I didn't want a job that was purely down to selling anyway. I'm not a trained saleswomen and when Aspire Hair was created I had no background experience in sales but what I did have a wealth of experience in was wigs and wearing them.
I also had a good many years of experience with actually living with hair loss and living on a day to day basis with the feelings and emotions that came along with having alopecia.
The bottom line was that I wanted to help people if I could and help them feel confident again. Help them to feel more like themselves again.
As luck would have it this little introvert that I am through and through had always had a bit of a nack when it came to listening to people and empathising with how they felt.
I can't even tell you how many times complete strangers have started randomly chatting away to me when I'm out and about doing my daily things and 20 minutes later they'd still be chatting away about things that are happening in their lives and thanking me for the chat.

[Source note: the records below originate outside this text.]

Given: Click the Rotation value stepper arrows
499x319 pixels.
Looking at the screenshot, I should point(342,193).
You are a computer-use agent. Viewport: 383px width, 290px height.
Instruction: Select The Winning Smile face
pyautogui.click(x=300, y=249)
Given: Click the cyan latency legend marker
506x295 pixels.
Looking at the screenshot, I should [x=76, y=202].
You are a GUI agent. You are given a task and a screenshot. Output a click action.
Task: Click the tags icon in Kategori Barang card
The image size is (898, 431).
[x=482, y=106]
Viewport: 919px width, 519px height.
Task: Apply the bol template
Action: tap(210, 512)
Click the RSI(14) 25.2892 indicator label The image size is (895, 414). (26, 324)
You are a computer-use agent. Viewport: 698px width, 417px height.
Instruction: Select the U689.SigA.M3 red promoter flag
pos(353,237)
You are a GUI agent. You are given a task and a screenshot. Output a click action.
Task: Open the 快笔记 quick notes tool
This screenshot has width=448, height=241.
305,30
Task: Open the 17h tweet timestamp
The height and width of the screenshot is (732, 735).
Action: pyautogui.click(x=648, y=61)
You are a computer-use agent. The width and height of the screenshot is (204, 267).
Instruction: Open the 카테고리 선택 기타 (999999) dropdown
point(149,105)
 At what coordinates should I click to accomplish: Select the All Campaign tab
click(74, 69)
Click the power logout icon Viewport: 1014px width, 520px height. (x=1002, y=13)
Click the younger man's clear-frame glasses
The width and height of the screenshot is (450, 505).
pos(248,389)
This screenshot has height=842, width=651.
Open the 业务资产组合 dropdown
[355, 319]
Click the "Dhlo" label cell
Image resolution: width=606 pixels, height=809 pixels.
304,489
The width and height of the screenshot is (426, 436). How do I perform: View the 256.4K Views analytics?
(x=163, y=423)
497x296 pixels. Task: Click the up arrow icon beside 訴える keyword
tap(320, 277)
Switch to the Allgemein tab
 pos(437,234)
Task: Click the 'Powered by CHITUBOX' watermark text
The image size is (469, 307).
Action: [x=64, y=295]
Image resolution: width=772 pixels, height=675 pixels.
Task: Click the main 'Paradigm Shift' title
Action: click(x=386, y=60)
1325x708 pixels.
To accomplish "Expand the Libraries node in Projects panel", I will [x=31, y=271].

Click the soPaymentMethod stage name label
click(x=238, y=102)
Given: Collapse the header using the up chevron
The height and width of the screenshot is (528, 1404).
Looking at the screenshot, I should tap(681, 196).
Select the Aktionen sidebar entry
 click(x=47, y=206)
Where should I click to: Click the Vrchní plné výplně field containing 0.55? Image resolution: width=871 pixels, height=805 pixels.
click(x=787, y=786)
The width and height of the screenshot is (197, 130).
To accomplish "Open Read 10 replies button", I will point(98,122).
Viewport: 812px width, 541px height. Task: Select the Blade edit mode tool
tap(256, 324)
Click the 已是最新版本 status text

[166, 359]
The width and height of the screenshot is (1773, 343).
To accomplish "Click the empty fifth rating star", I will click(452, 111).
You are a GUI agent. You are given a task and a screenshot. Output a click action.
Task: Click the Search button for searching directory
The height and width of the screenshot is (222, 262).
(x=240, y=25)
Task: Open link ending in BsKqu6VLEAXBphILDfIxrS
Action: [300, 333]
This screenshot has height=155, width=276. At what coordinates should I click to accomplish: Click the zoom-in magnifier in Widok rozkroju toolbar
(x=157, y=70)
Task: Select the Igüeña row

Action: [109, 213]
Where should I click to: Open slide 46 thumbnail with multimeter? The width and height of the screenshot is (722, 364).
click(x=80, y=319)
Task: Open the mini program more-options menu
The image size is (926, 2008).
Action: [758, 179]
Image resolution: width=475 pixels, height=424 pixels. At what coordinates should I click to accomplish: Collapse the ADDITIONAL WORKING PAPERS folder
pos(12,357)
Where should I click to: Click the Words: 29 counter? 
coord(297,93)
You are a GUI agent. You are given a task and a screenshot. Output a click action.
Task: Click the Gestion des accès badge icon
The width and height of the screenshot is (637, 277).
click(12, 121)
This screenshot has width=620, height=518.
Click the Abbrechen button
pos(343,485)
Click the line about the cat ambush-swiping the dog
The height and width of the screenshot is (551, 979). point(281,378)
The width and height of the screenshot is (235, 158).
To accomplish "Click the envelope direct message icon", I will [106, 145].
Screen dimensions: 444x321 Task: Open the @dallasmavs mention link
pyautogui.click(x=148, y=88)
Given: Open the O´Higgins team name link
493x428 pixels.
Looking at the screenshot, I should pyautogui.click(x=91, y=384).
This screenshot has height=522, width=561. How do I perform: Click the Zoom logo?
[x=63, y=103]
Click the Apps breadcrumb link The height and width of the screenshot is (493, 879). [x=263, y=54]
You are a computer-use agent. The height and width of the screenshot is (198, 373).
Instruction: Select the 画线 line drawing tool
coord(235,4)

" Well it's been wonderful talking with you and thanks so much for the advice!"
This always left me a little bemused because during almost all of the conversation I had usually said (and done) very little!.
I'd have said the ocasional "ah" and nodded my head in a sympathetic manner, offered a kind smile and (on the odd occasion) even a re-assuring shoulder squeeze but that was it.
I very rarely actually had given any advice!
I'm an introvert remember?
I'm quiet. I'm the girl seen walking with my eyes to the floor. Not because I'm rude. Not because I'm scared but just because ..... well, I'm me and that's me being me.
Never-the-less it was lovely to watch people walk away smiling.
During consultations at Aspire Hair we do a lot of chatting whilst trying on alternative hair and styling. It's almost like therapy and the difference now is that I feel qualified to give advice when it comes to wigs after all the years of wearing and craing for them. I understand those feelings so very well and can relate. I realised by accident that my purpose is to help others in the same situation I was in all those years ago.
It's just such a shame that some kind of emotional support Isn't always offered right at that first GP visit as I'm sure it would save a lot of heartache and anxiety for women with hair loss in the long run.
What was your experience at your Dr's like when you first started losing your hair?